Print every line of the records below word for word, leaving out the pictures.

────────────────

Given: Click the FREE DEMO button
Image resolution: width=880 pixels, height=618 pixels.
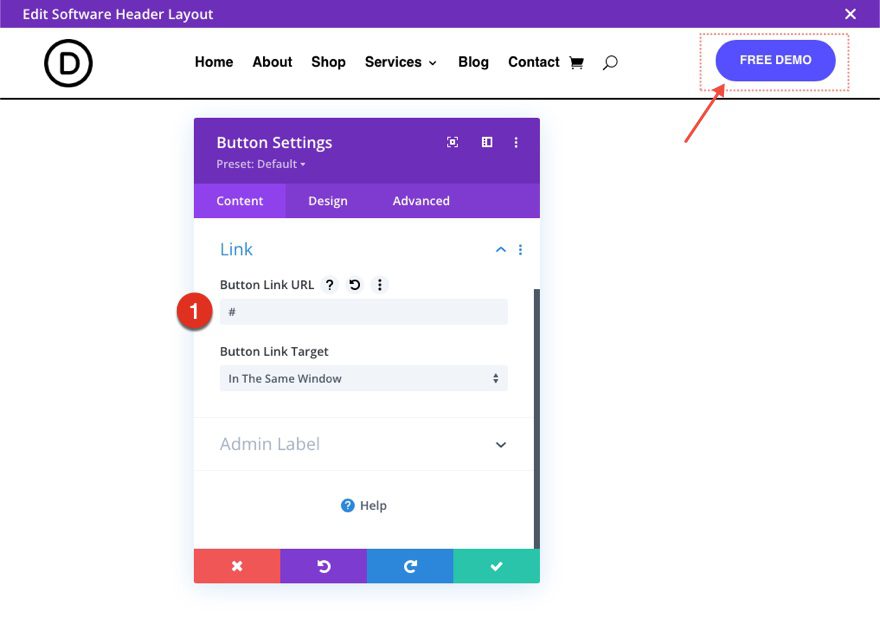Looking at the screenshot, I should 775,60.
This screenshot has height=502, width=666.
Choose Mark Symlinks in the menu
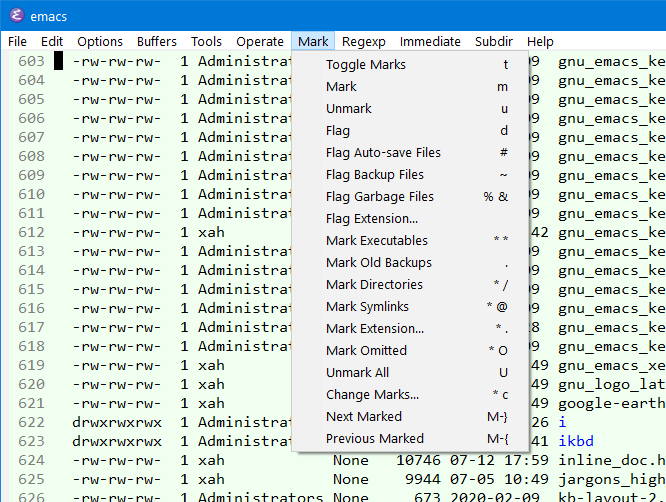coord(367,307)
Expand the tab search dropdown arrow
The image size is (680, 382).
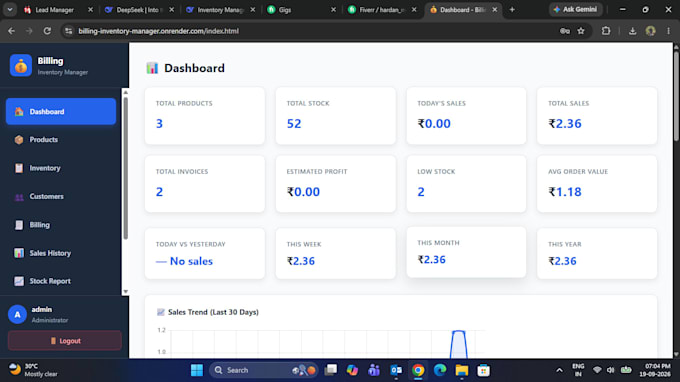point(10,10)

────────────────

■ **Solution below**
Given: Click the FREE DEMO button
Image resolution: width=880 pixels, height=618 pixels.
Looking at the screenshot, I should 775,60.
This screenshot has height=502, width=666.
Choose Mark Symlinks in the menu
coord(367,307)
Expand the tab search dropdown arrow
The image size is (680, 382).
point(10,10)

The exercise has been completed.